In the shallow pan over medium heat, warm the remaining 1 tsp. olive oil. Add the egg mixture to the deep pan, stirring to evenly distribute the vegetables. Place the shallow pan upside down on top of the deep pan, and cook until the edges of the frittata are golden and the center is beginning to set, 4 to 6 minutes.

Uncover the pan and run a spatula around the edge of the frittata. Cover with the shallow pan and flip the frittata into the shallow pan. Dollop the top of the frittata with the ricotta cheese. Cover and cook until the eggs are set, 4 to 5 minutes.
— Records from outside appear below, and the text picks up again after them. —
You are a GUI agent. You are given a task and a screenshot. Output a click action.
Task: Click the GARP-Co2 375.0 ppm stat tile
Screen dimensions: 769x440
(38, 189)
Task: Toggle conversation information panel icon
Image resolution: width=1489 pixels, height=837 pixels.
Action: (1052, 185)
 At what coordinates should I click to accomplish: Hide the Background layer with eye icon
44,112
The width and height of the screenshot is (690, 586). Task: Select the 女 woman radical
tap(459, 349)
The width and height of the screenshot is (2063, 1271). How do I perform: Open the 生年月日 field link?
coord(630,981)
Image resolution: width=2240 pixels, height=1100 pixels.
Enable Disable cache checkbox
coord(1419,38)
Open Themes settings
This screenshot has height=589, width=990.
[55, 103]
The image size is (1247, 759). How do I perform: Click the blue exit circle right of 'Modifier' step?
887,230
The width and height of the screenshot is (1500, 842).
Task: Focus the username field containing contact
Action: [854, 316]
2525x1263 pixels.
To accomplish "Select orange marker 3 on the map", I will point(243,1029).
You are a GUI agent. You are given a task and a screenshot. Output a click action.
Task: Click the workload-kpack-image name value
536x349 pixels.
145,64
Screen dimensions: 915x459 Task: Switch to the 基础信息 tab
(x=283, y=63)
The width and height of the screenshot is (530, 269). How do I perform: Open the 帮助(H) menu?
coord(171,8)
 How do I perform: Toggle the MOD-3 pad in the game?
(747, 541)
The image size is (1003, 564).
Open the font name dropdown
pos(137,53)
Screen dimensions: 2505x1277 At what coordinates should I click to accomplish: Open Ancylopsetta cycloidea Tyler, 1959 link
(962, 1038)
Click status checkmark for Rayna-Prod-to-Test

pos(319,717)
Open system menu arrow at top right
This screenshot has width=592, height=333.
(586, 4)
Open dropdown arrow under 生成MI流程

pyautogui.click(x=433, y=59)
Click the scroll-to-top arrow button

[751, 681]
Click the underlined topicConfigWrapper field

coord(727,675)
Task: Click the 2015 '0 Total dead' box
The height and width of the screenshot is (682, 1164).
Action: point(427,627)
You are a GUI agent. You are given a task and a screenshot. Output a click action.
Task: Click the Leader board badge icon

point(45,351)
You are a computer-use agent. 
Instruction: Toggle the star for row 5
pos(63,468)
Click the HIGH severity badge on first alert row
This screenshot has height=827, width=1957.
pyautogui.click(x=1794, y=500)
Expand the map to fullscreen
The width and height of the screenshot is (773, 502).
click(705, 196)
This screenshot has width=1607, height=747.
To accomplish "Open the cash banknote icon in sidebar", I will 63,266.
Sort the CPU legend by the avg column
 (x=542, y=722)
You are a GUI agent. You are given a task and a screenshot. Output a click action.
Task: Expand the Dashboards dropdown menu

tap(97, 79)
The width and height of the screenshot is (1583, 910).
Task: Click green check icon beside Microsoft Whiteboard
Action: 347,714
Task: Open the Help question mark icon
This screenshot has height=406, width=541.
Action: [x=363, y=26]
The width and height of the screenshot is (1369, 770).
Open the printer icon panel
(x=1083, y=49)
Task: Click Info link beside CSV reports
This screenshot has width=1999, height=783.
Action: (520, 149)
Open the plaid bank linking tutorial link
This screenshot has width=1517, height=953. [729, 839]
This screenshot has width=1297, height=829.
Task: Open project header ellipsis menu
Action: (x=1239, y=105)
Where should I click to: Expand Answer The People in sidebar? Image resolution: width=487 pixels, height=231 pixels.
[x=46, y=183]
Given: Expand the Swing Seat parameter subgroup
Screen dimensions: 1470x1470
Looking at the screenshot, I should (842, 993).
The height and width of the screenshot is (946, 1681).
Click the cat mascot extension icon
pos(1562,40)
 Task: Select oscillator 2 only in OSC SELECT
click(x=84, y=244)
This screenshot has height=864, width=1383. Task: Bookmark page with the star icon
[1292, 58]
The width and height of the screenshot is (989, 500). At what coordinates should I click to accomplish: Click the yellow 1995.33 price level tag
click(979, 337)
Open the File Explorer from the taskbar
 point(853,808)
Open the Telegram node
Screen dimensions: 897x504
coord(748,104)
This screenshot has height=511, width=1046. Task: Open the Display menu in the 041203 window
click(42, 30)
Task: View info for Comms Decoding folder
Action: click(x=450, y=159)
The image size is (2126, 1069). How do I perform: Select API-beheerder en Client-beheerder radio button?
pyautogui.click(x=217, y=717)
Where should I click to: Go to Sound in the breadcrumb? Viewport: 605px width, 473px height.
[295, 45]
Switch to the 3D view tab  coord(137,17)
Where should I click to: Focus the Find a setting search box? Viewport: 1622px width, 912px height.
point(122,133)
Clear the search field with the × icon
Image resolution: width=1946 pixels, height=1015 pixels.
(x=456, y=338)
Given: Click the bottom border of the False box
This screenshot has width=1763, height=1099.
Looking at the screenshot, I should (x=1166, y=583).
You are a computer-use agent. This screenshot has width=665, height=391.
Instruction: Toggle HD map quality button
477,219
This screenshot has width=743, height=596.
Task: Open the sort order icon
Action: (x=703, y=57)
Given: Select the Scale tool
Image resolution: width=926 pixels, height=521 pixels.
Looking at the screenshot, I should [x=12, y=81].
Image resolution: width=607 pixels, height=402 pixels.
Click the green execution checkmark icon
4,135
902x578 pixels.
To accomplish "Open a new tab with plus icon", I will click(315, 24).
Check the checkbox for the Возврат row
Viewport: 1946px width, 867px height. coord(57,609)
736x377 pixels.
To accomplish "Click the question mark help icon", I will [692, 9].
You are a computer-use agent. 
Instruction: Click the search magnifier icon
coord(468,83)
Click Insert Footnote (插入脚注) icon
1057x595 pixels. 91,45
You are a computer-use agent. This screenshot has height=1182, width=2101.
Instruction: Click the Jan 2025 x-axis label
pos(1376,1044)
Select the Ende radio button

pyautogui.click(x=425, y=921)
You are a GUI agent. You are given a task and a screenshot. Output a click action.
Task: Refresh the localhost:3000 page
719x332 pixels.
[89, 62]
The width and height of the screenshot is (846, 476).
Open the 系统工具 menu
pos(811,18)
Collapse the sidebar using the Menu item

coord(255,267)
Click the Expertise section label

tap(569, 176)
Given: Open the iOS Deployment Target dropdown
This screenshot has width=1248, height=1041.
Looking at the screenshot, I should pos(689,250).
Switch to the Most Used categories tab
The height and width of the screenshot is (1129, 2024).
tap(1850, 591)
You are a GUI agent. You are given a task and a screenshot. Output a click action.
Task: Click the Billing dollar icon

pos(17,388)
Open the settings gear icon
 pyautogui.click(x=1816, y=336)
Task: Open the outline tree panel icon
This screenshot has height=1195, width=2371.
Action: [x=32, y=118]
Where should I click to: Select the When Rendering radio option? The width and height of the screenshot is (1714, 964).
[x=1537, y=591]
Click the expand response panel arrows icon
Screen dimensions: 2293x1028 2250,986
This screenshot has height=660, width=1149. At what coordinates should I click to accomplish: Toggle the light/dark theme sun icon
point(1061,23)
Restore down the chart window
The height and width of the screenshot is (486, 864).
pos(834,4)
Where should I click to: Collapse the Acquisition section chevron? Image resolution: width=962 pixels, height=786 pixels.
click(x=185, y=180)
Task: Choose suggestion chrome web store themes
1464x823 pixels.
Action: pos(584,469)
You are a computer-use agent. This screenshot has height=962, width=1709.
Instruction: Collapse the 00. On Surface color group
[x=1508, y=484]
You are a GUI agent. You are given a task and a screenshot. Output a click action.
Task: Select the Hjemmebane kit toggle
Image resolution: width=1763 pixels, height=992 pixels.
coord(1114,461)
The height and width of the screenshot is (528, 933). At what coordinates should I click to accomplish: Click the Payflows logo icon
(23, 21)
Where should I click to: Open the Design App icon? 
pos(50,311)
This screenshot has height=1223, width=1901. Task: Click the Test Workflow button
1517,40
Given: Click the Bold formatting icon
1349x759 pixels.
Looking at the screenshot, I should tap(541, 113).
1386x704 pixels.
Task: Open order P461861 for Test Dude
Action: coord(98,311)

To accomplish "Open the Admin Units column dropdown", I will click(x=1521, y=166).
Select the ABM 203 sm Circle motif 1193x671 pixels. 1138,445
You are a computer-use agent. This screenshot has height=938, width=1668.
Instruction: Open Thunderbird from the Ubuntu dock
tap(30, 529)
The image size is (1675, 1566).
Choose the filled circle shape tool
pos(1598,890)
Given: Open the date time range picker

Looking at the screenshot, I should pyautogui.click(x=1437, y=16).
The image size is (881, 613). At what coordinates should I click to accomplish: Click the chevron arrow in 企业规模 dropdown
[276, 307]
Slide the frittata onto a cutting board and garnish with sage and parsley. Let the frittata rest for 5 minutes, then cut into slices and serve. Serves 8.

Sunday, January 26, 2014


This beautiful little lady is one of a…hmmm, what's the proper term for a bunch of chickens? Gaggle? No, that's geese…oh well, I'm sticking with "bunch." 

Anyway, this lovely hen and her girlfriends run free all day long, cooing and scratching with glee, at Sandbrook Meadow Farm in Sergeantsville, NJ. Best of all, they present us with deliciously healthy eggs.

Here's some egg-citing (sorry!) information that I hope eggs you on (sorry again!) in choosing the best quality eggs, courtesy of Twin Springs Farm, Asbury, NJ.

Did you know that washing eggs removes their protective cuticle, allowing bacteria and air in and thus requiring refrigeration? Unwashed, farm fresh eggs do not require refrigeration. How cool is that???

What does it mean if the egg white is cloudy? It means it's fresh! The white, or albumen of a very fresh egg contains dissolved carbon dioxide, which gives it a cloudy appearance. Some eggs have more; some less. As the egg ages, the carbon dioxide escapes and the white becomes more transparent. 

Chickens allowed to roam free produce eggs with rich, orange yolks. They're not only healthier, but taste better, too. (Most amazing is that my husband can taste the difference between free-range and conventional eggs). Best of all, when whipping up my Sunday morning omelet or frittata, I take comfort in  knowing that my eggs came from happy and healthy chickens. 

Can you hear the strains of "Born Free" yet?

Uh-oh, here I go dating myself again!